Here are the worst OPSs for first baseman (min. 400 plate appearances) during the expansion era (1961-present):

.566 – Ed Kranepool (1968 Mets)
.591 – Dan Meyer (1978 Mariners)
.595 – Yuniesky Betancourt (2013 Brewers)
.600 – Enos Cabell (1981 Astros)
.602 – Pete Rose (1983 Phillies)


  1. db1001 - Sep 29, 2013 at 6:14 PM

    Neifi Perez….but wasn’t he on steroids lol

    • jwbiii - Sep 29, 2013 at 11:45 PM

      No. Busted twice for amphetamines.

  2. rbj1 - Sep 29, 2013 at 6:22 PM

    The entire Houston Astros. A new record for team strikeouts. And the last time a team lost 15 to end the season it was the 1899 Cleveland Spiders. They were soon disbanded.

    • bmh9500 - Sep 30, 2013 at 10:49 AM

      Giving Chris Carter ~600 PAs will do that to you.

  3. proudlycanadian - Sep 29, 2013 at 6:45 PM

    This had to be a Matthew Pouliot thread as he celebrates failure.

    • yahmule - Sep 30, 2013 at 3:01 AM


  4. rhmurphy - Sep 29, 2013 at 7:22 PM

    Isn’t it rather unsurprising that there would be several especially “bad” offensive performances when offense is down overall? This will not look nearly as extreme if done with OPS+.

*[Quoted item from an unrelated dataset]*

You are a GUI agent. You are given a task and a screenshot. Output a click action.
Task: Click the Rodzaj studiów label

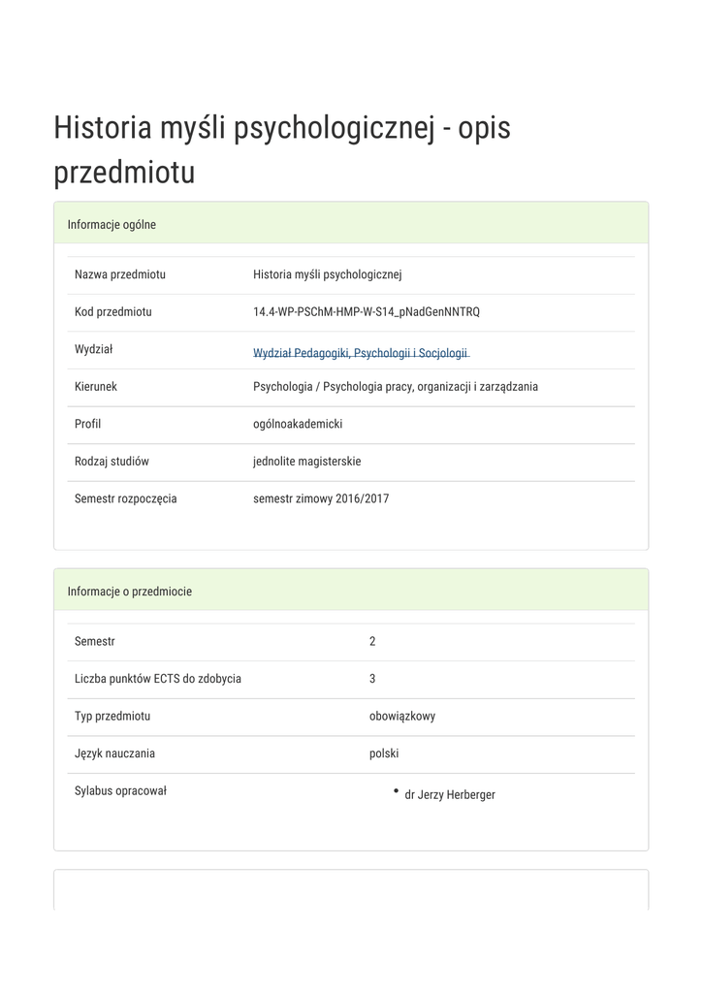pos(112,462)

    • Matthew Pouliot - Sep 29, 2013 at 8:17 PM

      Yes, but we don’t have real OPS+ yet, considering that they are three-year park factors used by B-Ref. Also, OPS+ hasn’t been updated for today yet and I’m trying to work in real time here.

      By OPS+, Escobar and Hechavarria do fare better. Upton’s is 3rd worst, not worst, in the OF since 2000. Arencibia is still far and away the worst (61 OPS+). And Betancourt (61 OPS+) is the worst 1B easy. Kranepool comes in at 70, Cabell at 67.

  5. apkyletexas - Sep 29, 2013 at 10:05 PM

    Clint Hurdle tried to set baseball back 150 years this season by giving Brandon Inge 100 at-bats of .445 OPS the first month and a half. Fortunately, management took Inge out of his hands.

    • bmh9500 - Sep 30, 2013 at 10:51 AM

      Clint Hurdle, favorite for Manager of the Year? UNPOSSIBLE

  6. nygdriveforfive - Sep 29, 2013 at 11:27 PM

    J.P.A season was historically bad. I honestly don’t think he can be any worse next season. The jays can not afford to have the worst overall catcher in mlb starting next season. Even Thole has grown on me. And yes J.P got boos today (I was not the only one).

  7. roanboon - Sep 29, 2013 at 11:28 PM

    Does Doug Melvin know Yuniesky Betancourt is a bad hitter?

  8. straightouttavtown - Sep 30, 2013 at 2:35 AM

    At the rate we’re going, we’re gonna be back in the new Deadball Era in no time. No wonder baseball popularity is way down.

  9. yahmule - Sep 30, 2013 at 2:53 AM

    The .602 mark for Pete Rose in 1983 was when I personally began to hate him. Sportswriters and announcers still talked him up like he was a great player. He threw a little hissy fit when Dallas Green dared to start his old pal Tony Perez over him @ 1B in a World Series game that season. He slugged .286 that year. 14 doubles and three triples in 555 PA. The year before, his OPS was .683 and he started @ 1B in the All Star Game.

  10. ctony1216 - Sep 30, 2013 at 8:41 AM

    OK, I’ll take a stab at some reasons for this:

    1. Fewer players are taking PEDs
    2. More players are swinging for HRs, and not shortening their stroke with two strikes.
    3. More players and coaches are focusing on the mechanics of their swing rather than developing an approach for attacking a pitcher and getting on base. (The Red Sox are the exception to this rule. Those guys wear out pitchers.)
    4. 7th and 8th inning relievers throw 96 mph.

    Or, it could just be a coincidence.